The pale blue coat has a long single line of velcro down the front for easy removal. Charlotte isn't wearing anything under the coat (a bit of a disappointment) but has blue painted underpants. From this angle, you can also see that she has another painted crack running down the left side of her neck:
Her body has 5 points of articulation: neck, shoulder and hips. The body has a simple shape and definitely reminds me of a Madame Alexander doll:
In addition to three painted blue cracks, Charlotte has some blue shading around her joints and on her torso:
She can do some nice front-back splits, but considering the ease with which she cracks, I'm not sure this is such a great idea...
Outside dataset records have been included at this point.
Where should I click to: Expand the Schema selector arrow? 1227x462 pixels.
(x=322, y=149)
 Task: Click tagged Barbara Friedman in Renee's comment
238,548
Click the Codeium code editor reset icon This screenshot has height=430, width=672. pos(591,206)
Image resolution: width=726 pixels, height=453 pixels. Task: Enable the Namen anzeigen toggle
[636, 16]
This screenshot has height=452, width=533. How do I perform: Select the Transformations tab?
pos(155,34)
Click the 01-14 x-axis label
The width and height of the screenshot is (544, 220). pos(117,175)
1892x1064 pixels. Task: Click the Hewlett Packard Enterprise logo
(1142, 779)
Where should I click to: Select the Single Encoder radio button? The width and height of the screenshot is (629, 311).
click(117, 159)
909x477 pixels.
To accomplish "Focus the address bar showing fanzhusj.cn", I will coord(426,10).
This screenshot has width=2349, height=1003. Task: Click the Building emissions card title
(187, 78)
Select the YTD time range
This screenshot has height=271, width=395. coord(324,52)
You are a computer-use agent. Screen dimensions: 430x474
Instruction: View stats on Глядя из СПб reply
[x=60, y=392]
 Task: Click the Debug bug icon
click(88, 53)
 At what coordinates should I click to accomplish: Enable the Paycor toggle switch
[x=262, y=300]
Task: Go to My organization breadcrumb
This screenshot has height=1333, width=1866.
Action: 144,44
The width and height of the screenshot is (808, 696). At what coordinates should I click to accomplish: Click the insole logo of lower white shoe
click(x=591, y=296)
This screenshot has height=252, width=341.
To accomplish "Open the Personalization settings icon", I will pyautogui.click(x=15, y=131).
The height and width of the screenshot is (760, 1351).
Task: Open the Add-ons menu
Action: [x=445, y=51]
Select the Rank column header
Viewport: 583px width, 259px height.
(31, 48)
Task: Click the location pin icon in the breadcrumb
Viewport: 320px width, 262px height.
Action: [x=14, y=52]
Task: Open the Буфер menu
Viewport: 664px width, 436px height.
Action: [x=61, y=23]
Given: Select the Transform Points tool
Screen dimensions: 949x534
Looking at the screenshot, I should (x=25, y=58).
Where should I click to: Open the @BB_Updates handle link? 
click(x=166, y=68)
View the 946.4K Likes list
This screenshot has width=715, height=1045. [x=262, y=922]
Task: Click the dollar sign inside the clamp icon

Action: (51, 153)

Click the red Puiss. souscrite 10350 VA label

Charlotte's blue features and slightly upturned eyes give her a mournful, ghost-like appearance. She's an unnerving mix of cute and tragic.
The quality of this doll is a mixed bag. The dress coat is adorable and well-made and the ice skates are wonderful. The painted cracks are nicely done and the overall design concept of the doll is creative. The hair is a mess and has no restyling potential. The body is stiff and has very simple articulation. I have to keep reminding myself that this was originally a $25 doll and that Mezco never meant for her to be selling for over $100. At the original price, and because of the fan following and collectibility of this series, the quality is fine.
In the end, I can't really give this doll a fair assessment because the condition of her packaging was so gross, but I guess maybe on Halloween, gross packaging is acceptable.
I hope you've enjoyed meeting this spooky duo. Of the two, I prefer Zombie Boy, partly because he represents a real-life enigmatic character and not a dead child, but also because the artistry and detail make him an excellent showpiece. He provides a stark contrast to my sweet and beautiful Cinderella-dominated collection. Charlotte has her own odd appeal. While I'm not apt to purchase any more Living Dead dolls, I can see why people get hooked on these little nightmares. The dolls walk a fine line between suggestively haunting and downright gross, and Charlotte strikes a balance I can handle.